DENVER -- Rockies rookie shortstop Ezequiel Tovar regularly shows his brilliance out of the earshot of those not on the field or in the dugout.
“Like during mound visits late in tight games, he’ll ask infield positioning questions,” manager Bud Black recalled recently. “‘Do you want the infield in here? Do you want us back? Do you want us at double-play depth?’ The questions are predicated on the score, who’s at third base.
“In-game, he asks the right questions, and he comments on the right things. Never have I said, ‘That’s a stupid question.’ They’re questions that me, [third-base coach] Warren Schaeffer or [bench coach] Mike Redmond ask each other when making a decision in the dugout.”
But Tovar, 22, proved again on Saturday afternoon that he can put his special qualities on display for all to see. The offense was quiet until Tovar lashed a three-run triple in the third inning and finished with a career-high four RBIs in a 9-5 victory over the Giants in Game 1 of a doubleheader at Coors Field.
Tovar went 2-for-3 with a double, two runs scored, a steal and a sacrifice bunt in Game 2, a 5-2 victory that secured the Rockies' first doubleheader sweep of the Giants in franchise history.
Charlie Blackmon tripled and doubled, Kris Bryant drove in two runs and Tyler Kinley pitched out of loaded bases with two down in the ninth as the Rockies ran their win streak to five games -- their longest of the season.
Tovar ranks fourth in the National League in games played at shortstop, having played 140 games at the position after Saturday's twin bill. He’ll fall just short of Troy Tulowitzki’s club rookie shortstop record of 155 in 2007. Tovar entered the day leading qualified NL rookies in doubles (32) and was top three in hits, extra-base hits and RBIs.
As the season progressed, the Rockies introduced a dynamic class of rookies. Outfielders Nolan Jones and Brenton Doyle have opened eyes defensively and with their speed, and Jones in particular with his offensive contributions.
Tovar was not only the starter from Opening Day, but his tangible and intangible abilities have thrust him into a ringleader position in this burgeoning iteration of Rockies baseball. The pivot to youth has caused pain. But at least during this next-to-last homestand of the season, the Rockies have hurt contending teams by taking two of three from the Cubs and the first three in a four-game series against the Giants that ends on Sunday.
A season can be taxing for anyone. Tovar, who didn’t turn 22 until Aug. 1, demonstrated fatigue in a recent 3-for-28 stretch. But he rose to the occasion of playing spoiler by going 8-for-15 in five victories over the Cubs and Giants.
Tovar is doing it with a steadiness that could serve the Rockies well should they find themselves in contention in a future season.
“It’s a process, right?” Tovar said recently, with bullpen catcher Aaron Muñoz interpreting. “This team is learning how to win. I look forward to it. When it clicks together at the end of all this, I can see that happening. It’s what we look forward to, and what we expect.”

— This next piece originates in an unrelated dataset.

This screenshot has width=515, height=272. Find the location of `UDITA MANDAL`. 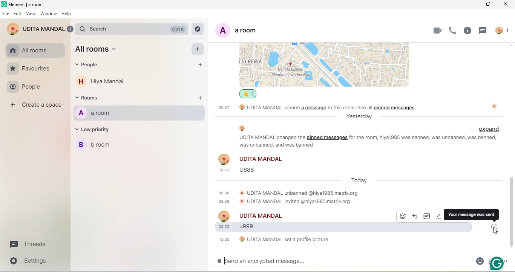

UDITA MANDAL is located at coordinates (35, 29).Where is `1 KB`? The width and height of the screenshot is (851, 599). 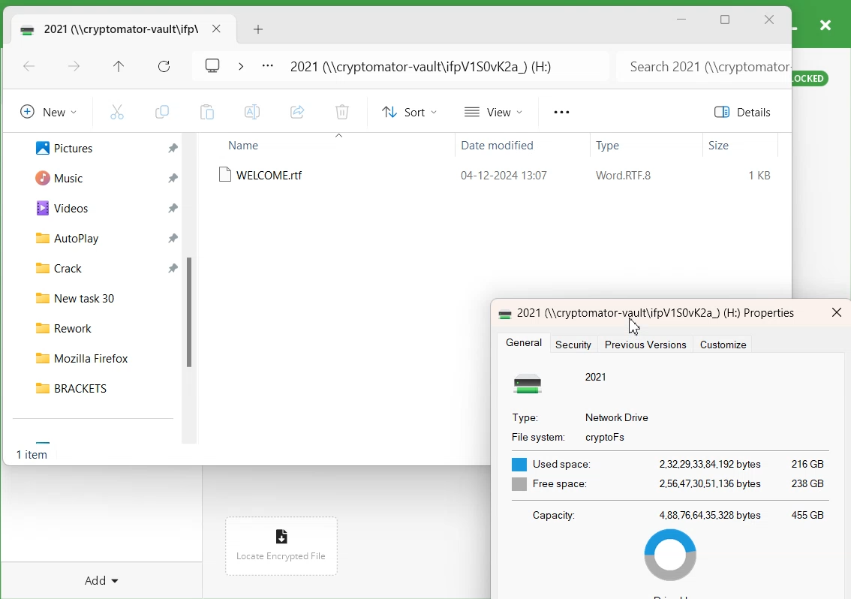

When Tovar is swinging well, the Rockies have come to expect hits like the triple -- which was driven to the opposite gap and off the right-center wall -- off Giants starter Keaton Winn. While he can do damage to the pull side, as his solid home run total (15) suggests, the inside-out swing keeps him consistent.
“We’re seeing it on a pretty regular basis, the incremental improvements in the total game,” Black said between Saturday’s games. “There was a stretch for 20 to 25 at-bats where the chase was a little bit more, and that will happen. That’s where the improvement has to come, in the gap between the batting average and the on-base, and that results from being a little more selective.
“That was a big swing there. That was a momentum-changer for us and the game. He got another good hit later in the game, too, and played a good game at short. He continues to impress in all areas.”
Part of the Rockies’ learning curve is handling the twists of a lengthy season -- one that saw them unload many of their veterans before the Aug. 1 Trade Deadline. Tovar, of course, was ahead in temperament. His wife, Laura, and he welcomed their first child, a boy named Luciano, on Father’s Day, June 18. Tovar wears a blue glove on the field for his son -- but tries not to bring baseball home to him.
“Good, bad or whatever it may be, I leave it after the game,” Tovar said. “I try not to take it home with me. It’s not my style. Every game is different, so you take away whatever you can from the game and move on.”